* _BRANO DI LETTURA_
□ □ □

Induismo ed esperienza religiosa









Professore: P. Sameer Advani, LC
Studente: Fr. José Carlos Robles Arenas, LC
Numero di matricola: 00012260
FPLO1005 Lavoro Scritto
Roma, 31 maggio 2016



Introduzione:
«In verità ciascuno parte da ciò che egli conosce e riconosce come religione, per poi trovare, in una visione allargata, qualcosa di analogo, per compararlo e distinguerlo» questa frase di Rudolf Otto serve bene di introduzione allo scopo di questo lavoro, cioè, avendo noi un esperienza religiosa, termine che verrà esaminato, immergerci nella comprensione di esperienze analoghe per salvare le somiglianza pur riconoscendo la diversità forse insuperabile.
Questa esperienza religiosa fondante, sulla cui verrà elaborato l'analisi, viene compressa come il mysterium tremendum et fascinans, nella linea di Otto, cercando di estrarre il riecheggiare di ognuno di questi termini vedendo la sua presenza nell'oggetto concreto del nostro saggio, l'induismo.

□ □ □

* _DATI FORNITI_
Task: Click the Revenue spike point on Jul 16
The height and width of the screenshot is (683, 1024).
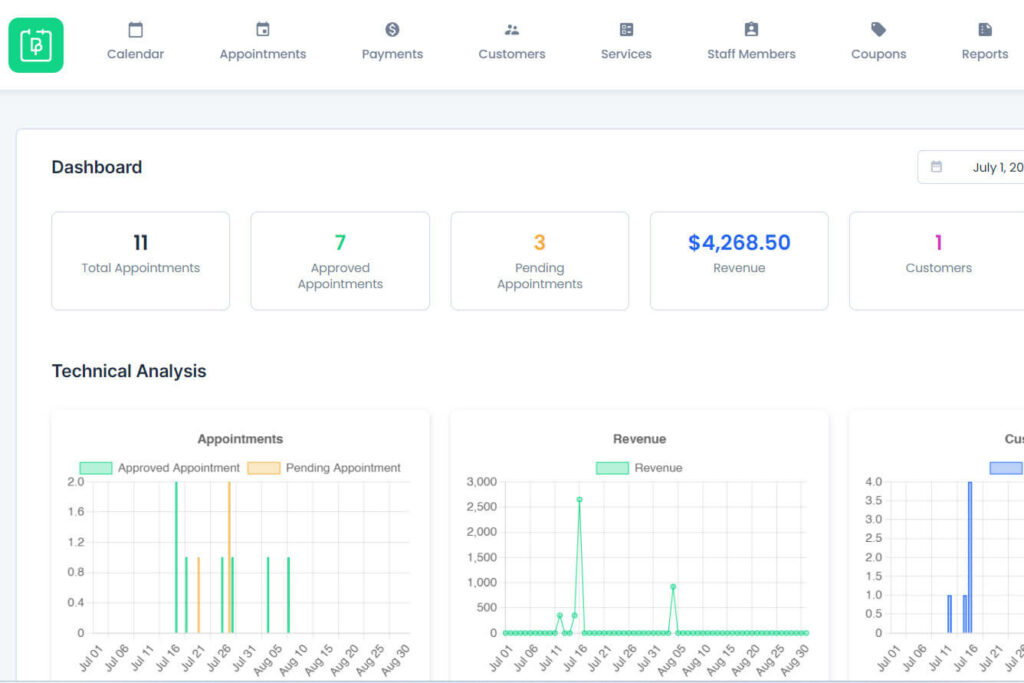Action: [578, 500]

□ □ □

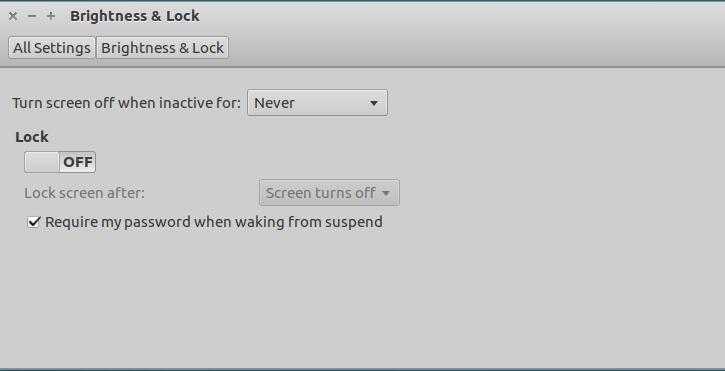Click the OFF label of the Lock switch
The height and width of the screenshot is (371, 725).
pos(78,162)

□ □ □

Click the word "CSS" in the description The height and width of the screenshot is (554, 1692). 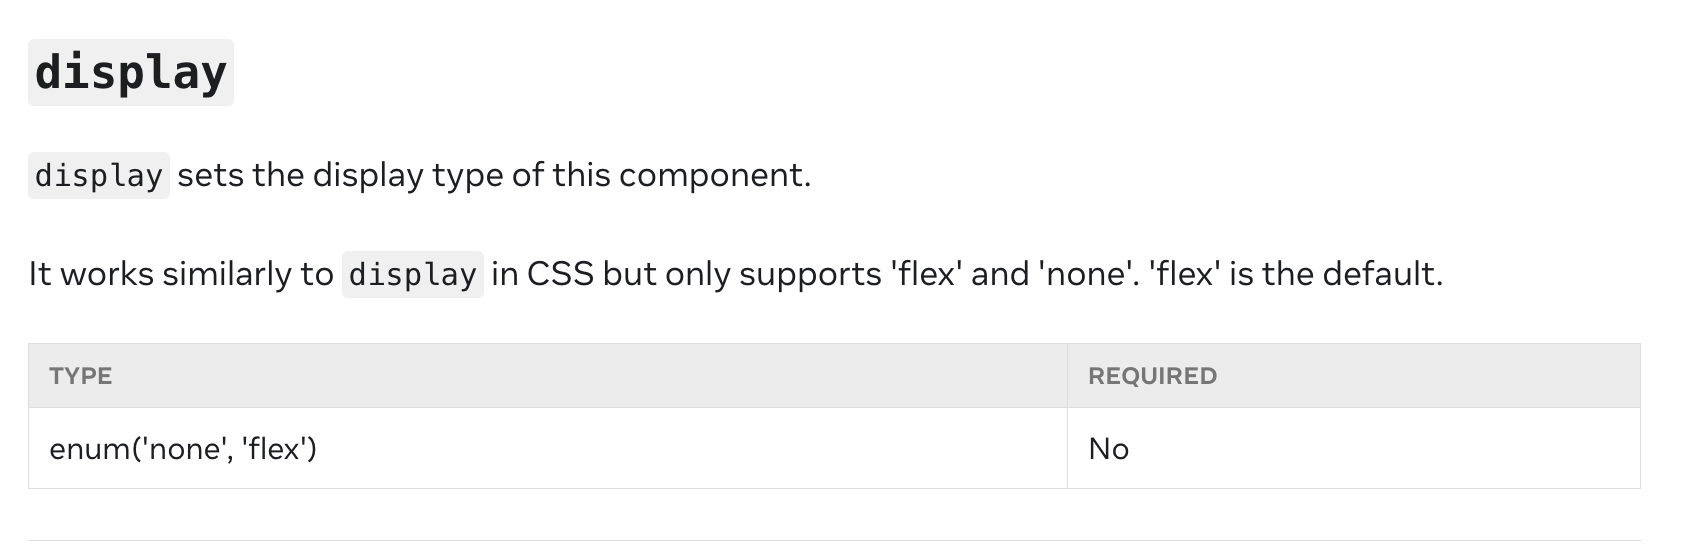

□ □ □

* _CONSEGNA_
Puoi estrarre dal testo sull'induismo il passo da "Questa esperienza religiosa" a "nostro saggio, l'induismo.", senza cambiare nulla?

* _RISULTATO_
Questa esperienza religiosa fondante, sulla cui verrà elaborato l'analisi, viene compressa come il mysterium tremendum et fascinans, nella linea di Otto, cercando di estrarre il riecheggiare di ognuno di questi termini vedendo la sua presenza nell'oggetto concreto del nostro saggio, l'induismo.